[DATA FOR THE TASK]

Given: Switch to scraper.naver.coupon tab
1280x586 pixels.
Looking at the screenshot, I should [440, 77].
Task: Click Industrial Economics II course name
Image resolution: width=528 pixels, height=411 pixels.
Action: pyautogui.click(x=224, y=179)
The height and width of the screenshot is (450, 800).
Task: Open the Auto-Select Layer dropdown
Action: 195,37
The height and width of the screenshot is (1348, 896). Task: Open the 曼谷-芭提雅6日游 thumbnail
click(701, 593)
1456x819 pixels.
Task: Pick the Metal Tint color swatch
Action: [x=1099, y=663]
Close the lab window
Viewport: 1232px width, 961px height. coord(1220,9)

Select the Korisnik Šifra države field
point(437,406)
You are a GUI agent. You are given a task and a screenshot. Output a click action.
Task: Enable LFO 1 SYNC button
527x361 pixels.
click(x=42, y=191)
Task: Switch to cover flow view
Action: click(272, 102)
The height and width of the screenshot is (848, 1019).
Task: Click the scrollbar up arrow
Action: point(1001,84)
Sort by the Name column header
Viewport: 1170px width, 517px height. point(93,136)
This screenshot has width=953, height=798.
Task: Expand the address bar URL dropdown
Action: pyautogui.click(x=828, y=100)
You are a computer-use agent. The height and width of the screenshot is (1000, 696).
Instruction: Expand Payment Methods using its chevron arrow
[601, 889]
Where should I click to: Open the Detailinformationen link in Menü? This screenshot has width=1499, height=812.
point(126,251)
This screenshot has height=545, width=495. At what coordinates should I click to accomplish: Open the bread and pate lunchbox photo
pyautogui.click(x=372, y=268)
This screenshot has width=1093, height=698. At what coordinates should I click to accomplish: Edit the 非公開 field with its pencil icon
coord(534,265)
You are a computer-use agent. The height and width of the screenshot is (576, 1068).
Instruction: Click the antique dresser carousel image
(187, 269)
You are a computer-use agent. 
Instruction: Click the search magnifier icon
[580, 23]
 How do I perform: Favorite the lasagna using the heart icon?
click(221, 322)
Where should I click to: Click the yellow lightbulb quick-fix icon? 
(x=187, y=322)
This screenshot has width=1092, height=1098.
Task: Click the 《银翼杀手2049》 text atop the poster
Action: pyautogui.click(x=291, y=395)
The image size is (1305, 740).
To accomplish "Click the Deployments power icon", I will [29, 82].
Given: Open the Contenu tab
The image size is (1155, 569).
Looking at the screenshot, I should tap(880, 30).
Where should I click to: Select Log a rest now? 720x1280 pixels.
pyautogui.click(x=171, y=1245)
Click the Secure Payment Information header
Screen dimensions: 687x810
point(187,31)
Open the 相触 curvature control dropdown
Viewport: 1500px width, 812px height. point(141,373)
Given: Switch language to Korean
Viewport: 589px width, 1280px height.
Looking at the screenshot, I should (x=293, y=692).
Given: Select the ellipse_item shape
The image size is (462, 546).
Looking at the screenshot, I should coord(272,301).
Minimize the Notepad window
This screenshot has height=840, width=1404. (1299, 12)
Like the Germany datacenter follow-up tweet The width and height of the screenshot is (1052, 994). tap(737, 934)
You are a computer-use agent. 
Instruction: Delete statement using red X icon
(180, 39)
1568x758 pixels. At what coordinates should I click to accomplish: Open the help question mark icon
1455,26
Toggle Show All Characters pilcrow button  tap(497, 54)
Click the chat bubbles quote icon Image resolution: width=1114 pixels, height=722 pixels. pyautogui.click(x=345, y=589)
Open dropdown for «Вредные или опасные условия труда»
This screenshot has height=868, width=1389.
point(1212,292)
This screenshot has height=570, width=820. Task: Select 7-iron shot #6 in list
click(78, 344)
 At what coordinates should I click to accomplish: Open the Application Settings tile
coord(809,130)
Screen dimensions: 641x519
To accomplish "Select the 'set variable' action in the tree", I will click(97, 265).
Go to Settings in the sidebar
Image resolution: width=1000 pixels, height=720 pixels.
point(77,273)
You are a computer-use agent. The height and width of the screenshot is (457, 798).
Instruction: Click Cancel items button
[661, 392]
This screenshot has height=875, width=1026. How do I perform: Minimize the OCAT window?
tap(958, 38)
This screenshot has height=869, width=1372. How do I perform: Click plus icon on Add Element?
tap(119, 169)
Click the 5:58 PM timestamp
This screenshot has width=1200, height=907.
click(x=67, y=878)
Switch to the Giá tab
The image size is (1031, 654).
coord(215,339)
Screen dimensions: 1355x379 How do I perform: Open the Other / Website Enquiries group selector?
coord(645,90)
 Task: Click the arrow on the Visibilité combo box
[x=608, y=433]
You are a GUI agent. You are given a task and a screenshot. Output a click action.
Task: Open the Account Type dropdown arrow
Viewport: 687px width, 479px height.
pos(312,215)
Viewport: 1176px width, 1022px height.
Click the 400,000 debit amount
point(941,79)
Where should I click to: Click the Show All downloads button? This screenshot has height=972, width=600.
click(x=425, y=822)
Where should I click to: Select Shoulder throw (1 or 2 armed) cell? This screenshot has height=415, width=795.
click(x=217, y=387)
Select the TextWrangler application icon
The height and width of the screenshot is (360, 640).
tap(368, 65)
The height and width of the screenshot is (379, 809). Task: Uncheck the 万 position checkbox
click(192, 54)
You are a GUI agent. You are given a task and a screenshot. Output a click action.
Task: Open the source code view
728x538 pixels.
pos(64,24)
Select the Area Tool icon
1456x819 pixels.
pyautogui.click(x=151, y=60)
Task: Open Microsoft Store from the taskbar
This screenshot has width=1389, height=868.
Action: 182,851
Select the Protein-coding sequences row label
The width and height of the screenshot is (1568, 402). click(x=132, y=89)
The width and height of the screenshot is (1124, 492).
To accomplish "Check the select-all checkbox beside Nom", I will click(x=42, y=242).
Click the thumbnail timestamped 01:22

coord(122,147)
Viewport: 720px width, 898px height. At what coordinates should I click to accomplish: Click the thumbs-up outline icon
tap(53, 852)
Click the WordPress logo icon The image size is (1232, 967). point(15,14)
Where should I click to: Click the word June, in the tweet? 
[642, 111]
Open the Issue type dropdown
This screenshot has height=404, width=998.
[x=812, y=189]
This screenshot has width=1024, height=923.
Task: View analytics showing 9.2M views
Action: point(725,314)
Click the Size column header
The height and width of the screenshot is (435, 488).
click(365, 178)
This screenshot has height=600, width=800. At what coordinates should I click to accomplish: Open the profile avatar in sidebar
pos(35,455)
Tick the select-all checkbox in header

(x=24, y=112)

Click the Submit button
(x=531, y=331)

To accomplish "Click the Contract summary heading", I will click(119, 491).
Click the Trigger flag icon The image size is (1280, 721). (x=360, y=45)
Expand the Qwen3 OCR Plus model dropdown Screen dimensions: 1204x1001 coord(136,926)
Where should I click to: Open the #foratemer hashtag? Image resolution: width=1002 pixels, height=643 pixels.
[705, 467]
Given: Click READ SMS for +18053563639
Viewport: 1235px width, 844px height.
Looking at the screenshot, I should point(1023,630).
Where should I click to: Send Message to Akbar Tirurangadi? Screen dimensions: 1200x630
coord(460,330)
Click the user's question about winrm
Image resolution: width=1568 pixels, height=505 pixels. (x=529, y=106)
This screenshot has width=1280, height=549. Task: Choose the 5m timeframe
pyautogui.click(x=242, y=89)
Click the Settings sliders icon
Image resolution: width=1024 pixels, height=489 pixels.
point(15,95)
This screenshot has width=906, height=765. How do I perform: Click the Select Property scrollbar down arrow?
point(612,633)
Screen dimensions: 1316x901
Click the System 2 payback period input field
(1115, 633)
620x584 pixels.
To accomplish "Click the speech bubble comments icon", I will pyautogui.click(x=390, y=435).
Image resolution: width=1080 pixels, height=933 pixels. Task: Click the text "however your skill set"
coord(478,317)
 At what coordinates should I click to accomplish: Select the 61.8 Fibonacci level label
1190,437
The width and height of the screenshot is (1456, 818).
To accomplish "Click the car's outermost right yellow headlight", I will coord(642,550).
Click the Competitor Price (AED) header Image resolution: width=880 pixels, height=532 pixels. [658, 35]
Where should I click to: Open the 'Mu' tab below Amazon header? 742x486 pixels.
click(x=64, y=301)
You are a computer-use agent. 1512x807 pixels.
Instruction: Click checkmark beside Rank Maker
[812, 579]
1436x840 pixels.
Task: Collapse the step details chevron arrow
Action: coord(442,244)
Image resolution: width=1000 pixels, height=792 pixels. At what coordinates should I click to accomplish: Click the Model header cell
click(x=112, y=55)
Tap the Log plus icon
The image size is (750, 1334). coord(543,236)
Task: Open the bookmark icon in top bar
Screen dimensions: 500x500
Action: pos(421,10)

[/DATA FOR THE TASK]

#### EXERCISE DETAILS:
Output nothing but the lines from the one that contains "Instruction: Click checkmark" through the final line of the entries above, exactly as they appear.

#### OUTPUT BELOW:
Instruction: Click checkmark beside Rank Maker
[812, 579]
1436x840 pixels.
Task: Collapse the step details chevron arrow
Action: coord(442,244)
Image resolution: width=1000 pixels, height=792 pixels. At what coordinates should I click to accomplish: Click the Model header cell
click(x=112, y=55)
Tap the Log plus icon
The image size is (750, 1334). coord(543,236)
Task: Open the bookmark icon in top bar
Screen dimensions: 500x500
Action: pos(421,10)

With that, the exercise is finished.